D’abord, il va préciser que lui seul peut apporter le salut. Impossible aux hommes de l’acquérir par eux-mêmes .En effet, comme le salut vient du ciel, les hommes ne peuvent pas se le donner à eux-mêmes. Seul Jésus, parce qu’il est descendu du ciel, peut opérer le salut. Comment cela va-t-il se dérouler? De même qu’ autrefois il a fallu que le serpent de bronze soit élevé par Moïse pour que tous ceux qui lèvent leurs yeux vers lui soient sauvés, de même aujourd’hui, il va falloir que le Christ soit élevé, sous-entendu sur la croix, pour que tous ceux qui lèveront les yeux sur lui soient sauvés, car quiconque croit en lui a la vie éternelle. Pourquoi le Christ élevé sur la croix sauve-t-il les hommes ? C’est que, contrairement aux apparences, le Christ n’est pas mort sur la croix parce que ses ennemis se sont emparés de lui par force et l’ont tué. C’est lui qui s’est livré à ce supplice par amour pour nous. Lorsqu’on est en train de le tuer, ce qui est le pire qu’on puisse faire, il prie encore pour ses bourreaux : Père, pardonne-leur, ils ne savent pas ce qu’ils font. Autrement dit : vous pouvez me tuer si vous voulez, moi je vous aime encore. Son amour qui est plus fort que le maximum de mal qu’on puisse lui faire, l’emporte sur tout. La toute puissance de son amour triomphe de toute la puissance du mal, du péché et de la mort, opérant ainsi le salut et manifestant en même temps l’infini de sa gloire. Et c’est pourquoi il convient de fêter la croix glorieuse du Christ.

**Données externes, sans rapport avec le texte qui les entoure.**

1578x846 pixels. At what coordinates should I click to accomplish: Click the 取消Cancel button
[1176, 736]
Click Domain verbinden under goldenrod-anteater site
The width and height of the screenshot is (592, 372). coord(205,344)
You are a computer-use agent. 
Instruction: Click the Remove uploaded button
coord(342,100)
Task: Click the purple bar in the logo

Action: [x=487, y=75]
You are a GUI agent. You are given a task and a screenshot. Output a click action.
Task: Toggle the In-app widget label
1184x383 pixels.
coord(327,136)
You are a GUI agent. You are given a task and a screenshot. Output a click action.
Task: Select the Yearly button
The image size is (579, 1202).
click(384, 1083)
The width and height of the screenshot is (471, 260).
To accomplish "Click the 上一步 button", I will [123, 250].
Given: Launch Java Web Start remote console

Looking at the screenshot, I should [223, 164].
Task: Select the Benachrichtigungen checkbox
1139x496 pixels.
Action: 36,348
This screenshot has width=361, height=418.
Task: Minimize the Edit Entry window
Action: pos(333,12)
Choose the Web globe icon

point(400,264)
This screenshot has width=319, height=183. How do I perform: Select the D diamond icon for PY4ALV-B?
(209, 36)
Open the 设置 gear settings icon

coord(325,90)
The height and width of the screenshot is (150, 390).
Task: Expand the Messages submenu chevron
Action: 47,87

Nous avons du mal à parler de la croix comme de quelque chose de glorieux. Vue de notre côté, la croix est quelque chose d’infiniment triste et honteux. Infiniment triste parce que c’est insoutenable de penser que le Christ, lui le juste qui est passé en faisant le bien, (Actes10,38) ait pu être rejeté, humilié, supplicié et finalement cloué sur une croix pour y mourir comme un esclave. Et infiniment honteux parce que, pour une part, nous sommes responsables de ces supplices et de cette mort atroce, puisque tout cela est arrivé à cause de nos péchés. Pourtant, le Jeudi Saint au soir, parlant de sa passion et de sa mort imminente, le Christ lui-même déclare : Elle est venue l’heure où le Fils de l’homme doit être glorifié. (Jean 12,23). Comment peut-il parler de la croix comme de quelque chose de glorieux ?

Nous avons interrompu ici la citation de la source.